◆ Task goal ◆
Given the records underneath, please repeat exactly the lines from the line with "Click the word ischemic" through the line with "Task: Point to the Oligodendrocytes label", passing over any picture.

--- START ---

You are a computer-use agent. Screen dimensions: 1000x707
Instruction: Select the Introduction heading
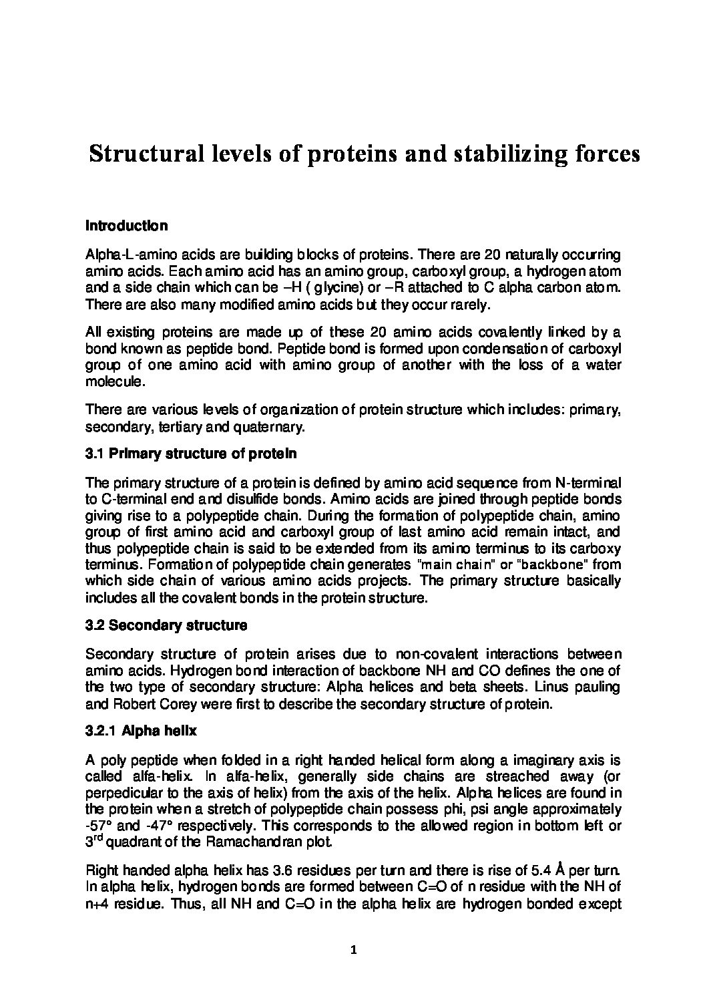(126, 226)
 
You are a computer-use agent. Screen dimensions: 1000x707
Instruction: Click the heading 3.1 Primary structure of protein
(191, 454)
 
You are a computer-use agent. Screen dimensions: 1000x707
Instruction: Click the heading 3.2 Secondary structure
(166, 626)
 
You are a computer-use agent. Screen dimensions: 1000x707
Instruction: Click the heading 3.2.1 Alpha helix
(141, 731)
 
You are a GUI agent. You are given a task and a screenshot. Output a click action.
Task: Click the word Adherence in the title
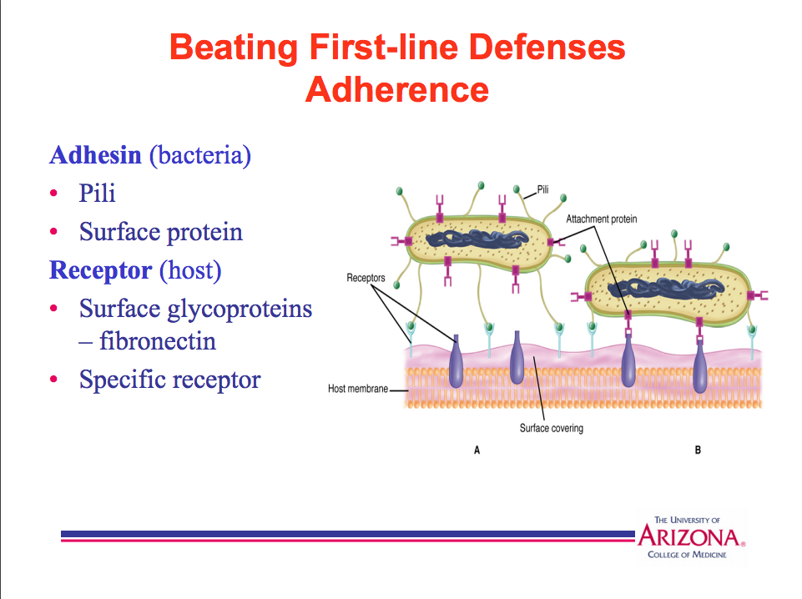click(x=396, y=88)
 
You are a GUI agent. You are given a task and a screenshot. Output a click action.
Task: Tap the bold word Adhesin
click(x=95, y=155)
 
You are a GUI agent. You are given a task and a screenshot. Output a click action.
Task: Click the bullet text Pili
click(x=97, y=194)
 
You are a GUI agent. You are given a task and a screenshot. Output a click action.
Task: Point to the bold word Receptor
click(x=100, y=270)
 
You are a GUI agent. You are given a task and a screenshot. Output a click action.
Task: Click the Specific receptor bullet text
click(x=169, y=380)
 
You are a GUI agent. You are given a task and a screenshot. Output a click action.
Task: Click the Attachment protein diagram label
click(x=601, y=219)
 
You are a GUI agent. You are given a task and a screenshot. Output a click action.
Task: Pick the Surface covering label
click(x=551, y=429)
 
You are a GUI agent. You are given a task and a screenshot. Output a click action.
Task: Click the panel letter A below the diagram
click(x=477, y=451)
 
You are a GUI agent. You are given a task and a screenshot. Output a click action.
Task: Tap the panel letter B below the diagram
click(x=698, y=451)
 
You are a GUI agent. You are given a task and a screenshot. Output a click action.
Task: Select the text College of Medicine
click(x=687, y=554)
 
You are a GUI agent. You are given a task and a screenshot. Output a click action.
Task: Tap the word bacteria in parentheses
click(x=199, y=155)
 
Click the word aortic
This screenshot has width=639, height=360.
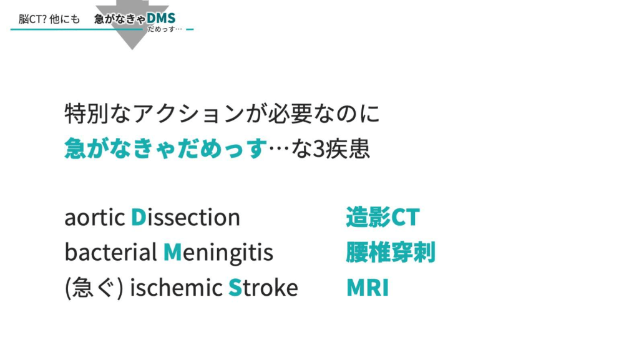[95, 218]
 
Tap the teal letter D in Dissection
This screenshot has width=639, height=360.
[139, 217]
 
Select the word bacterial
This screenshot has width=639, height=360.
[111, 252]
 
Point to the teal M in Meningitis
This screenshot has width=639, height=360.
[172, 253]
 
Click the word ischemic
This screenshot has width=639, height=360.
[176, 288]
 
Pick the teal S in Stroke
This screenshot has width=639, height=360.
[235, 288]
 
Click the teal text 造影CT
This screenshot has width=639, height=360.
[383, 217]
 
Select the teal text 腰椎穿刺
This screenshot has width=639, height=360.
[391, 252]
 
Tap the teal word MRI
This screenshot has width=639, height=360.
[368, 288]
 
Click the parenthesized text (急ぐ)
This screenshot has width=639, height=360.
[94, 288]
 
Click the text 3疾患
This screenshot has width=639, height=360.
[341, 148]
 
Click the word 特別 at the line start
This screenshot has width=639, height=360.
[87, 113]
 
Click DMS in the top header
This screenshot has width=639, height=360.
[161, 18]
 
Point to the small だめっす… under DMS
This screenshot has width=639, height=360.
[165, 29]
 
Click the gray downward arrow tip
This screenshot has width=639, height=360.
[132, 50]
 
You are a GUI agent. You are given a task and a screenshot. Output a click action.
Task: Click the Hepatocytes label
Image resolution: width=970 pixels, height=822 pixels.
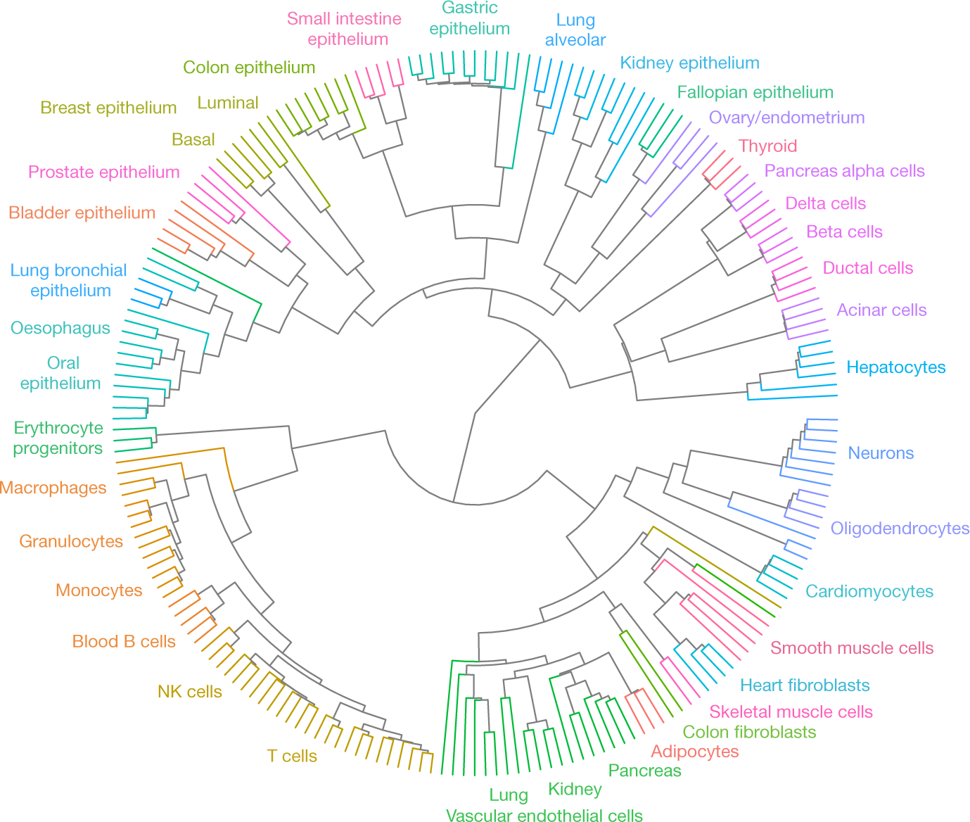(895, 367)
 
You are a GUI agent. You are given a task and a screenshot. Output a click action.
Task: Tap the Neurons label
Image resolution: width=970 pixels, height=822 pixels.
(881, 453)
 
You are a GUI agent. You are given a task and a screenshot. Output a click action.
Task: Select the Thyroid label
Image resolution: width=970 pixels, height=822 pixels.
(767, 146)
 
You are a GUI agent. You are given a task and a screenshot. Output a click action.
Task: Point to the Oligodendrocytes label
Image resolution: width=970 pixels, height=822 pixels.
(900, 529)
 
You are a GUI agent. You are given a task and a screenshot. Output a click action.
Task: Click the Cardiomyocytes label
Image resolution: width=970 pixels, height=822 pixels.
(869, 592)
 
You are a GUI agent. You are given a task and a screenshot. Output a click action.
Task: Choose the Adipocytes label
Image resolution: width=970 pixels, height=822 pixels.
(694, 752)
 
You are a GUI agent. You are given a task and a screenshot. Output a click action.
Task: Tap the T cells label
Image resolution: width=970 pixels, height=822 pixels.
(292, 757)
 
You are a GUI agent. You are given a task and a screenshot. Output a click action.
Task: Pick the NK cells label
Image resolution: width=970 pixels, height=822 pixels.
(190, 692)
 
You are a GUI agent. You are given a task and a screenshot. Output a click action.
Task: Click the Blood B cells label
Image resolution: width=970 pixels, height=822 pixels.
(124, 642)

--- END ---
--- START ---

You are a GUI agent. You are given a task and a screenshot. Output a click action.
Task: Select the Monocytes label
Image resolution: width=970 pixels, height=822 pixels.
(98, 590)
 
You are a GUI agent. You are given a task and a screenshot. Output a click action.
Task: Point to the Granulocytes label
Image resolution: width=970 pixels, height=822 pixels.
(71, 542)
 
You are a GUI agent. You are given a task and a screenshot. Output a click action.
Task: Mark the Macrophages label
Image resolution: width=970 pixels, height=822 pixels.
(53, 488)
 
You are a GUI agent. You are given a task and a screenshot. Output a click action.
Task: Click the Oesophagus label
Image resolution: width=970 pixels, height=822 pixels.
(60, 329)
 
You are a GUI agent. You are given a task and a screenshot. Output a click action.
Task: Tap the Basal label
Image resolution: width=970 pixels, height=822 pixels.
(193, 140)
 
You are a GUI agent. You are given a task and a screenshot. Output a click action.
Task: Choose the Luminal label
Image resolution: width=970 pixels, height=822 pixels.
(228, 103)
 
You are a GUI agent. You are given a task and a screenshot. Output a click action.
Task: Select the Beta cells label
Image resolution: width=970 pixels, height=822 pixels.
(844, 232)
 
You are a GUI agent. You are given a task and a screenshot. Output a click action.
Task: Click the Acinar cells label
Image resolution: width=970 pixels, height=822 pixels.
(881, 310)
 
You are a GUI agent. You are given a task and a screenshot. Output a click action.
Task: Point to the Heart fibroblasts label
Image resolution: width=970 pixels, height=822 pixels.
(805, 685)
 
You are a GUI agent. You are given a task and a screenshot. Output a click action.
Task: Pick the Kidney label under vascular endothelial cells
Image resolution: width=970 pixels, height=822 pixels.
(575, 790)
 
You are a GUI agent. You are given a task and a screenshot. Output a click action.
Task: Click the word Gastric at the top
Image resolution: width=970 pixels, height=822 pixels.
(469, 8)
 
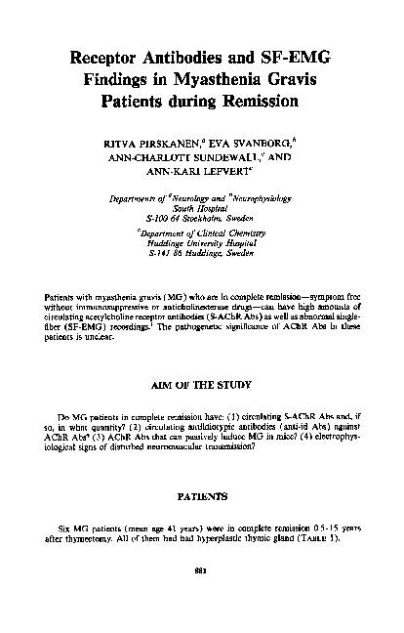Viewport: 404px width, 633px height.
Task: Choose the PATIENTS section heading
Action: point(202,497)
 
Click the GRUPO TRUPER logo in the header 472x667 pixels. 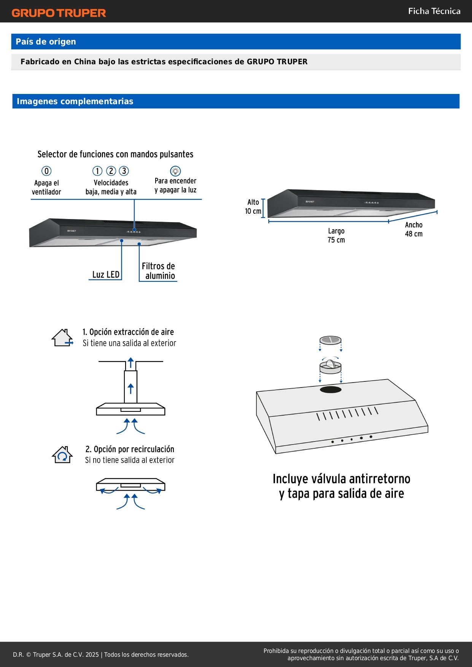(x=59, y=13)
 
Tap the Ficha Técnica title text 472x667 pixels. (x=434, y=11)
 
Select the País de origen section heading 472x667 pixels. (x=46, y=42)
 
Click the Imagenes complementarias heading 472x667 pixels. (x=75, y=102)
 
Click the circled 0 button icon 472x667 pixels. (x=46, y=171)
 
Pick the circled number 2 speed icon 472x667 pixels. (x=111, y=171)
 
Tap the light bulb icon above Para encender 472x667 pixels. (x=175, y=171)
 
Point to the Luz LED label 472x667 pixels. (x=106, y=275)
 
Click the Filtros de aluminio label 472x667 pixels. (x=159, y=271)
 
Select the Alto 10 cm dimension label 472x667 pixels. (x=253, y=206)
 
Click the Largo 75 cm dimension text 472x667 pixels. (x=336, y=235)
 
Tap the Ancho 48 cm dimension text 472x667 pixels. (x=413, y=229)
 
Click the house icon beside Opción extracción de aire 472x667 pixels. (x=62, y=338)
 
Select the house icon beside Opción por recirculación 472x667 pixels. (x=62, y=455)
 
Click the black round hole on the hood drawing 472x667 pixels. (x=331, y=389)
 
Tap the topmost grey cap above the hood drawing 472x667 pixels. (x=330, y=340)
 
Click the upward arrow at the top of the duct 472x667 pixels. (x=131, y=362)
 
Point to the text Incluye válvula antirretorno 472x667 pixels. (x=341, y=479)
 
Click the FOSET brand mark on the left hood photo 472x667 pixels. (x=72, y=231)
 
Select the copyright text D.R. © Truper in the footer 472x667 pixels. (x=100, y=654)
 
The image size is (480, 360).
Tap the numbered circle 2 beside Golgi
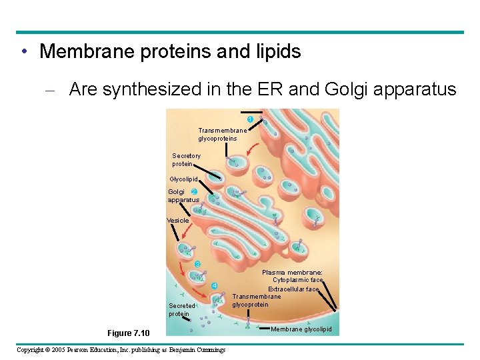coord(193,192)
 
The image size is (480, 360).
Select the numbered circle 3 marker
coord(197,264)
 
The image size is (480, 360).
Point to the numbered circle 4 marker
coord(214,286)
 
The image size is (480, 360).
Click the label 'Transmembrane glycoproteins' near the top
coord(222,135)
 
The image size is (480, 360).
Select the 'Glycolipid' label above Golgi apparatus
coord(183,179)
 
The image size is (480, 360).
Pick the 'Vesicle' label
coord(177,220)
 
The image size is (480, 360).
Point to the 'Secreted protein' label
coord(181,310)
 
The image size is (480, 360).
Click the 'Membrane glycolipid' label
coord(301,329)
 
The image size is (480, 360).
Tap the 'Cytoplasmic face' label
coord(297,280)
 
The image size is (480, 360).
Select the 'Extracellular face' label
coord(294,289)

--- END ---
--- START ---

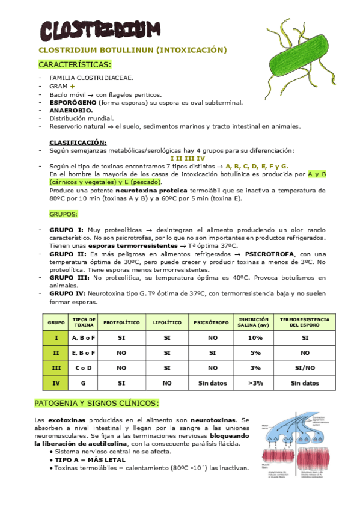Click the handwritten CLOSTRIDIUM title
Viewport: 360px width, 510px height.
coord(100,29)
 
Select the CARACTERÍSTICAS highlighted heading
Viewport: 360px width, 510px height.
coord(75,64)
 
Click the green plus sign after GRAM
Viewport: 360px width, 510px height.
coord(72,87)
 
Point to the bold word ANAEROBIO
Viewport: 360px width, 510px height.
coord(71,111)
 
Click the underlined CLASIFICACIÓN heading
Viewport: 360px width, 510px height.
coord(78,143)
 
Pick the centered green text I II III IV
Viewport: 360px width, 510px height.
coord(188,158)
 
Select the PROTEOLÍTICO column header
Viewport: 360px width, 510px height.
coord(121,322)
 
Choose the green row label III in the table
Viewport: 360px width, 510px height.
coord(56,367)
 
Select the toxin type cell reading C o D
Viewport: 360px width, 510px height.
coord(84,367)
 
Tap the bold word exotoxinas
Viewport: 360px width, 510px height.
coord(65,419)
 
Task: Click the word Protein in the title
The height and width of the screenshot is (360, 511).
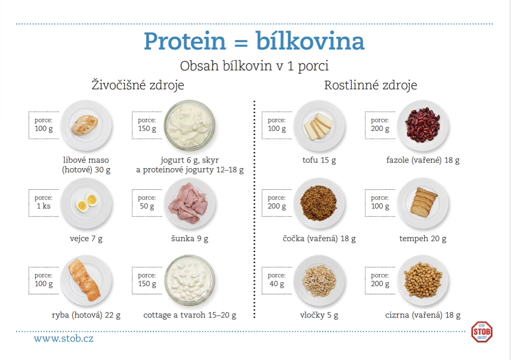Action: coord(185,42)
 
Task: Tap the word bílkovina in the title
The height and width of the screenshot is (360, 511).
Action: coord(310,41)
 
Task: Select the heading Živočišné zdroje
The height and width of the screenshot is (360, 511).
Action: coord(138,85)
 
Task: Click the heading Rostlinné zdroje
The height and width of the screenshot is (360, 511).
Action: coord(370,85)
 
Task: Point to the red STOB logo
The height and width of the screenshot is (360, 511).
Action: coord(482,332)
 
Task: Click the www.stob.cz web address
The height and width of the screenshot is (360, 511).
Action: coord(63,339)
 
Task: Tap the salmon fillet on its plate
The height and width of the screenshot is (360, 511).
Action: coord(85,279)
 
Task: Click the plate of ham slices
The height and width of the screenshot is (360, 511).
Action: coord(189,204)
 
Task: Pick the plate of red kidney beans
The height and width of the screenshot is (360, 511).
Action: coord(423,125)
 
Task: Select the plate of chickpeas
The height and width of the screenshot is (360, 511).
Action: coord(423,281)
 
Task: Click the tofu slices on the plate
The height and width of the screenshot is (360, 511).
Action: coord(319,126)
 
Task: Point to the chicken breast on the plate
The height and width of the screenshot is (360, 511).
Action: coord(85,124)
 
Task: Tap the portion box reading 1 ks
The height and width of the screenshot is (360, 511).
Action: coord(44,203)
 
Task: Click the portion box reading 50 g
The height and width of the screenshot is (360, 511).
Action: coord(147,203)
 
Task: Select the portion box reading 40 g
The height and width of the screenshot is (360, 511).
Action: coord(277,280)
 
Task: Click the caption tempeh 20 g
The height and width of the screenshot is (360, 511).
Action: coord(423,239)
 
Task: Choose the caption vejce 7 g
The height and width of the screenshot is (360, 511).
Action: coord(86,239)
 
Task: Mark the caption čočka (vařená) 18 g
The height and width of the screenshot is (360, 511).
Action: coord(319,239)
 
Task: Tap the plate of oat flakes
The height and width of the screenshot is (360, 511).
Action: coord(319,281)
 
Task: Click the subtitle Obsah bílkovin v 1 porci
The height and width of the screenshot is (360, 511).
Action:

--- END ---

◆ Answer to this exercise ◆
Click the word ischemic
This screenshot has width=639, height=360.
[176, 288]
 
Pick the teal S in Stroke
This screenshot has width=639, height=360.
[235, 288]
 
Click the teal text 造影CT
This screenshot has width=639, height=360.
[383, 217]
 
Select the teal text 腰椎穿刺
This screenshot has width=639, height=360.
[391, 252]
 
Tap the teal word MRI
This screenshot has width=639, height=360.
[368, 288]
 
Click the parenthesized text (急ぐ)
This screenshot has width=639, height=360.
[94, 288]
 
Click the text 3疾患
This screenshot has width=639, height=360.
[341, 148]
 
Click the word 特別 at the line start
This screenshot has width=639, height=360.
[87, 113]
 
Click DMS in the top header
This screenshot has width=639, height=360.
[161, 18]
 
Point to the small だめっす… under DMS
This screenshot has width=639, height=360.
[165, 29]
 
Click the gray downward arrow tip
This screenshot has width=639, height=360.
[132, 50]
 
You are a GUI agent. You are given a task and a screenshot. Output a click action.
Task: Click the Hepatocytes label
Image resolution: width=970 pixels, height=822 pixels.
(895, 367)
 
You are a GUI agent. You are given a task and a screenshot. Output a click action.
Task: Tap the Neurons label
Image resolution: width=970 pixels, height=822 pixels.
(881, 453)
 
You are a GUI agent. You are given a task and a screenshot. Output a click action.
Task: Select the Thyroid label
Image resolution: width=970 pixels, height=822 pixels.
(767, 146)
 
You are a GUI agent. You are given a task and a screenshot. Output a click action.
Task: Point to the Oligodendrocytes label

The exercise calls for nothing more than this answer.